Previous studies revealed that cleavage at Arg-318-Ser-319 in the
protease domain
autolysis loop of
factor IXa results in its diminished binding to
factor VIIIa. Now, we have investigated the importance of adjacent surface-exposed helix 330-338 (162-170 in
chymotrypsin numbering) of IXa in its interaction with VIIIa. IXWT, eight point mutants mostly based on
hemophilia B patients, and a replacement mutant (IXhelixVII in which helix 330-338 is replaced by that of
factor VII) were expressed, purified, and characterized. Each mutant was activated normally by VIIa-
tissue factor-Ca2+ or XIa-Ca2+. However, in both the presence and absence of
phospholipid, interaction of each activated mutant with VIIIa was impaired. The role of IXa EGF1 domain in binding to VIIIa was also examined. Two mutants (IXQ50P and IXPCEGF1, in which EGF1 domain is replaced by that of
protein C) were used.
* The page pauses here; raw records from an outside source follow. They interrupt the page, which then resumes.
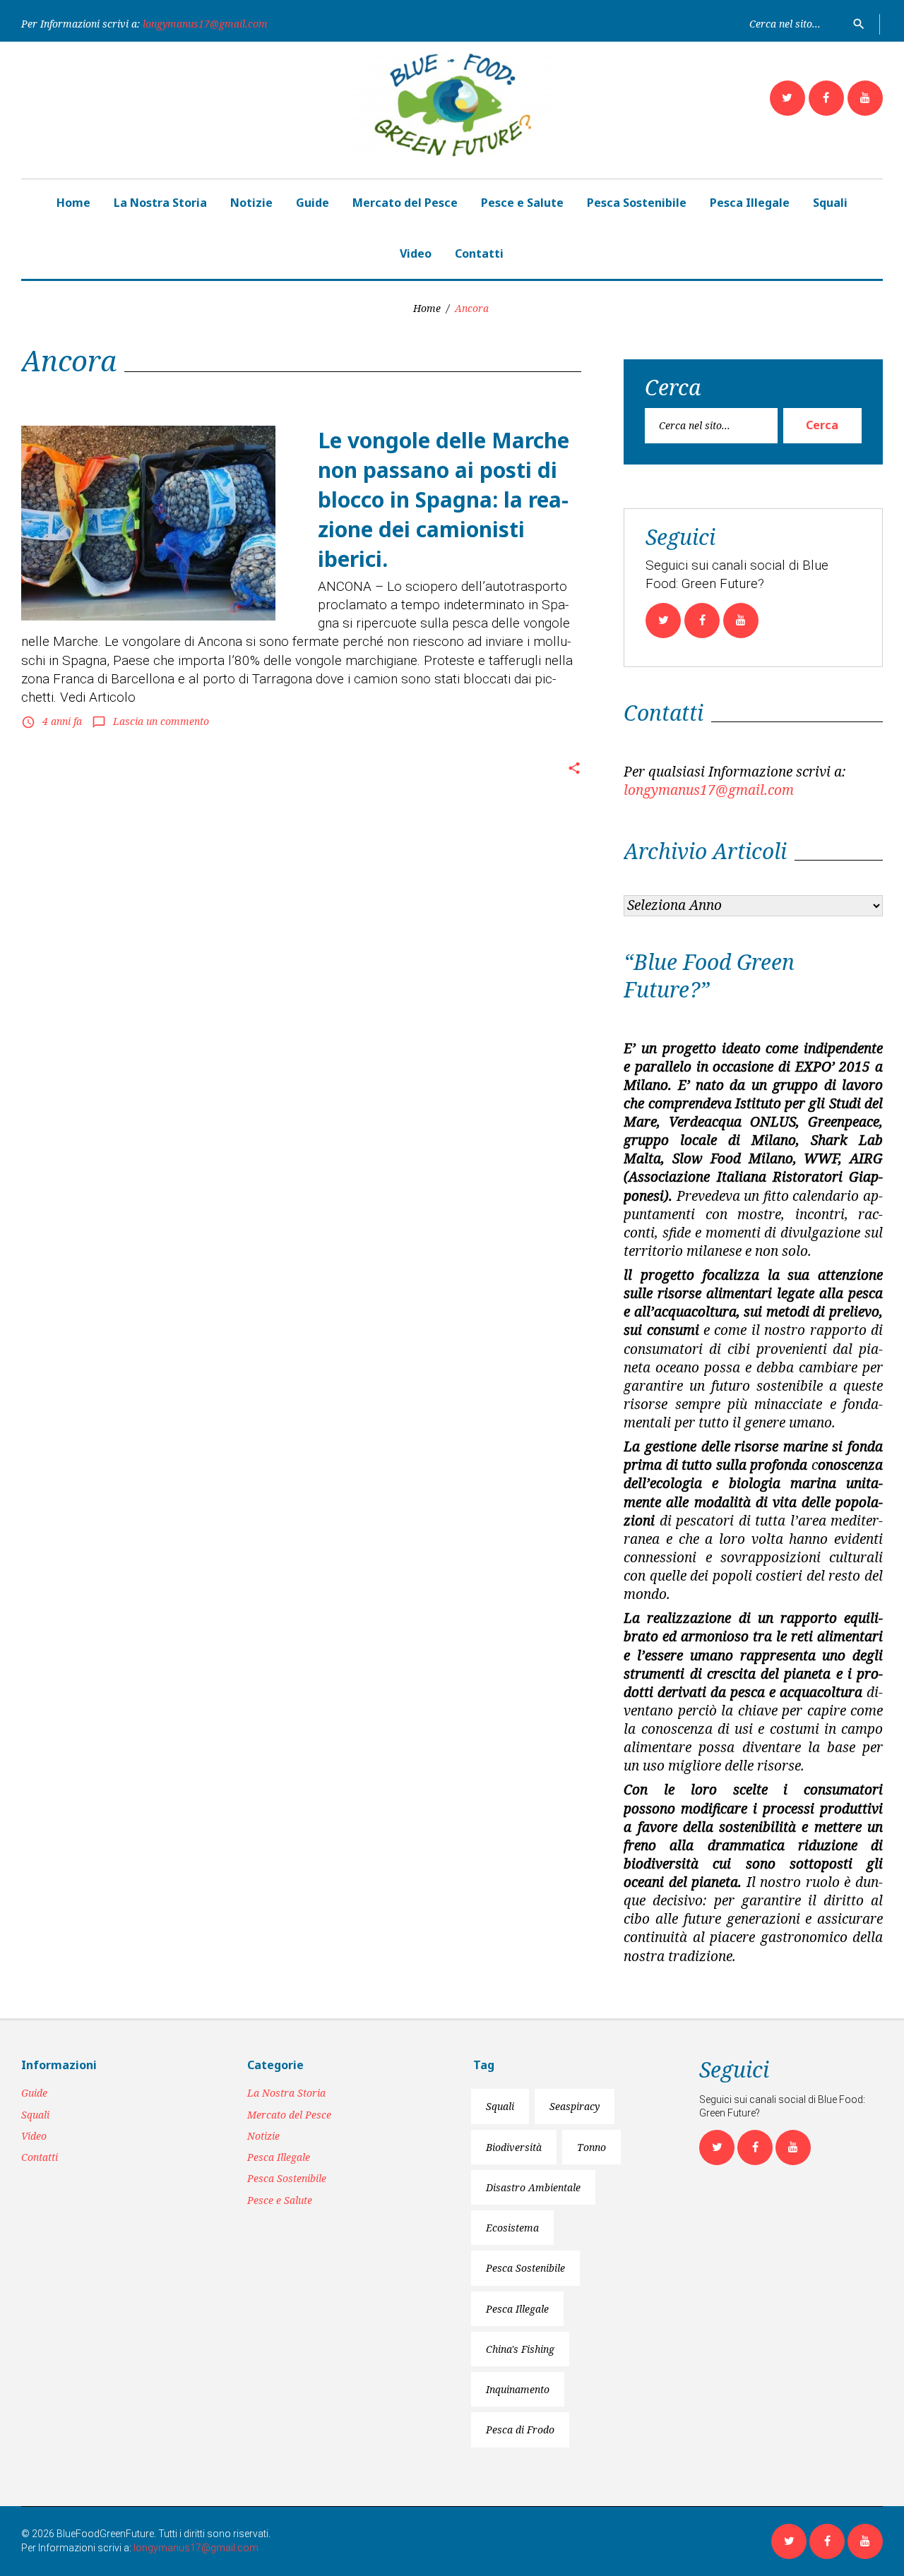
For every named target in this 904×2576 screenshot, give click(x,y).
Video (416, 253)
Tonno (591, 2147)
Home (73, 202)
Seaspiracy (574, 2106)
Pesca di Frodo (520, 2429)
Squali (830, 202)
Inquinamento (517, 2389)
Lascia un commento (161, 721)
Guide (312, 202)
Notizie (251, 202)
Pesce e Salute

Strikingly, interactions of the activated EGF1 mutants with VIIIa were impaired only in the presence of
phospholipid. We conclude that helix 330 in IXa provides a critical binding site for VIIIa and that the EGF1 domain in this context primarily serves to correctly position the
protease domain above the
phospholipid surface for optimal interaction with VIIIa.